Chief Justice of the Protectorate of Uganda
- In office 1935–1937
- Preceded by: Sir Sidney Abrahams
- Succeeded by: Sir Norman Whitley

Chief Justice of the Federated Malay States
- In office 1938–1939
- Preceded by: Sir Samuel Joyce Thomas
- Succeeded by: Kenneth Elliston Poyser

Personal details
- Born: 16 April 1888
- Died: 6 February 1969 (aged 80) Pembroke Parish, Bermuda
- Alma mater: New College, Oxford
- Occupation: Barrister and senior colonial judge

= Roger Evans Hall =

British barrister and colonial judge (1888-1969)

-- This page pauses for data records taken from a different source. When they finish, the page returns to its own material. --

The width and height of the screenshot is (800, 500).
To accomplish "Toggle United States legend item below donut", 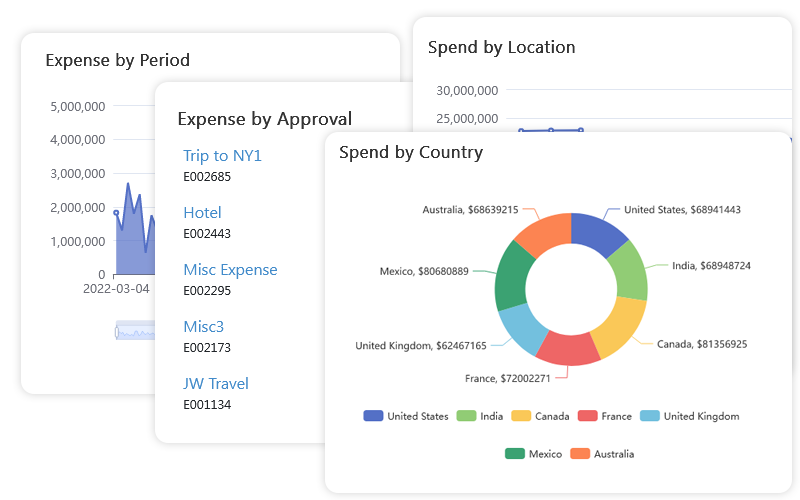I will 406,416.
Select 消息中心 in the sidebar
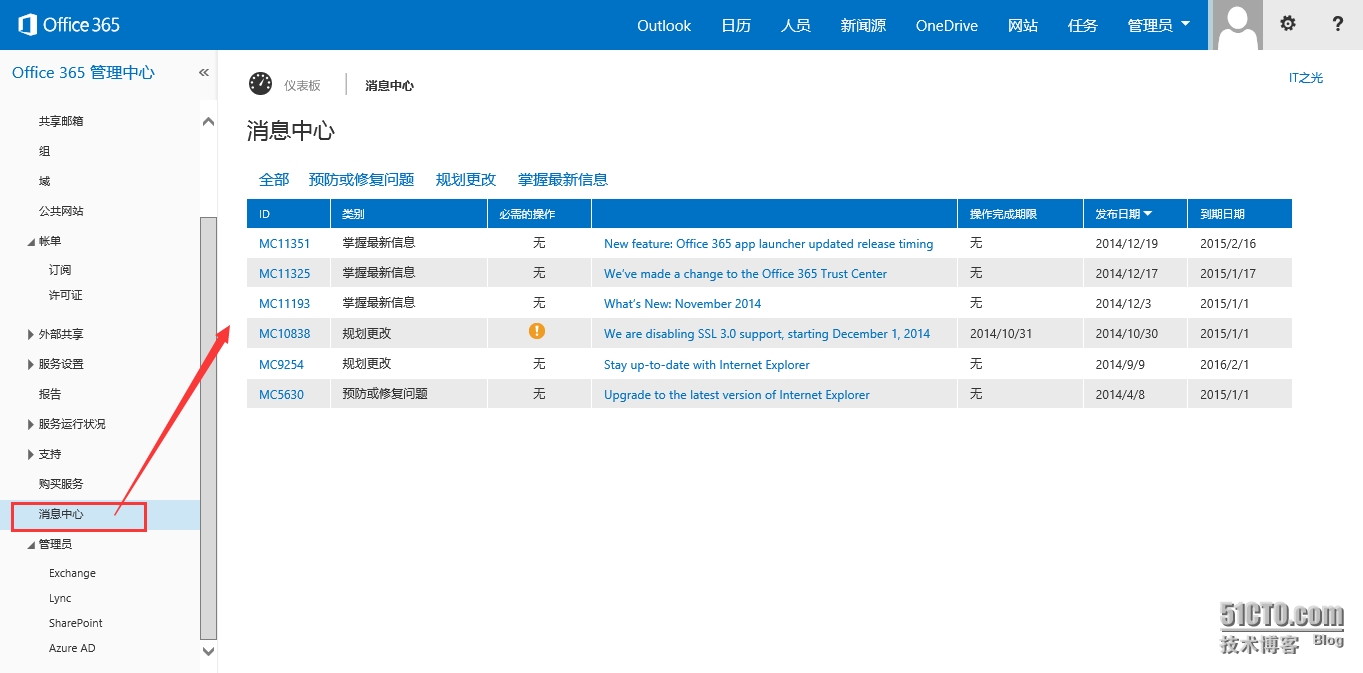 point(61,514)
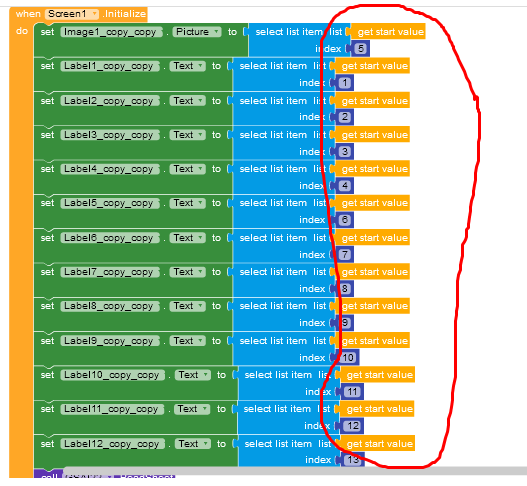Select the Image1_copy_copy component block

click(111, 32)
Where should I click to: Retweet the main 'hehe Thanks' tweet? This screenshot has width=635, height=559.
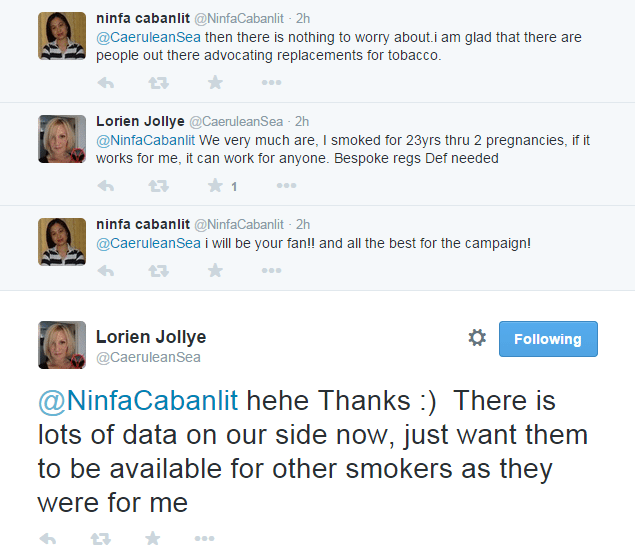pyautogui.click(x=100, y=539)
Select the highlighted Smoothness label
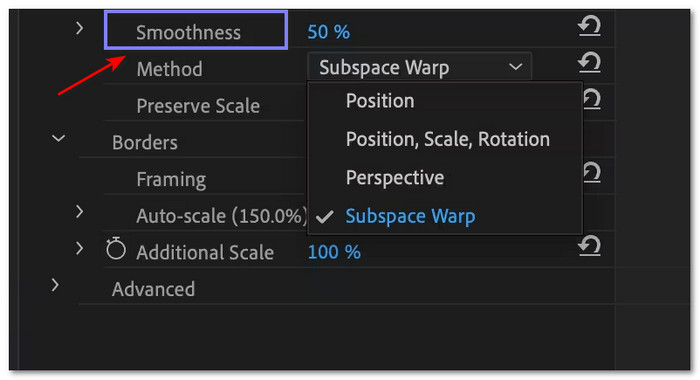700x380 pixels. click(196, 30)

Sir Roger Evans Hall CBE (16 April 1888 – 6 February 1969) was a British barrister and colonial judge who served as Chief Justice of the Federated Malay States and the Protectorate of Uganda during the 1930s.

== Early life and education ==
Hall was born on 16 April 1888. He was educated at Winchester College and New College, Oxford, and was called to the Bar of the Inner Temple in 1908.

== Career ==
Hall went to the Gold Coast where in turn he served as District Commissioner, 1910; Crown Counsel, 1914; Senior Crown Counsel, 1915; Circuit Judge Ashanti and Northern Territories of Gold Coast, 1918; and Puisne Judge, 1921.

He served as Judge of the High Court, Northern Rhodesia in 1931, and was appointed Acting Governor, Northern Rhodesia in 1934. From 1935 to 1937, he served as Chief Justice of the Protectorate of Uganda, and from 1938 to 1939, he served as Chief Justice of the Federated Malay States. He then went to Bermuda where he acted in various capacities, including from 1941 to 1945 in the High Court of Admiralty, Prize Court, and was awarded the CBE for public services in 1955.

== Personal life and death ==
Hall married Adelaide Trimingham in 1944. He died in Pembroke Parish, Bermuda on 6 February 1969.

== Honours ==
Hall was created a Knight Bachelor in the 1937 New Years Honours. He was awarded Commander of the Order of the British Empire (CBE) in the 1955 Birthday Honours.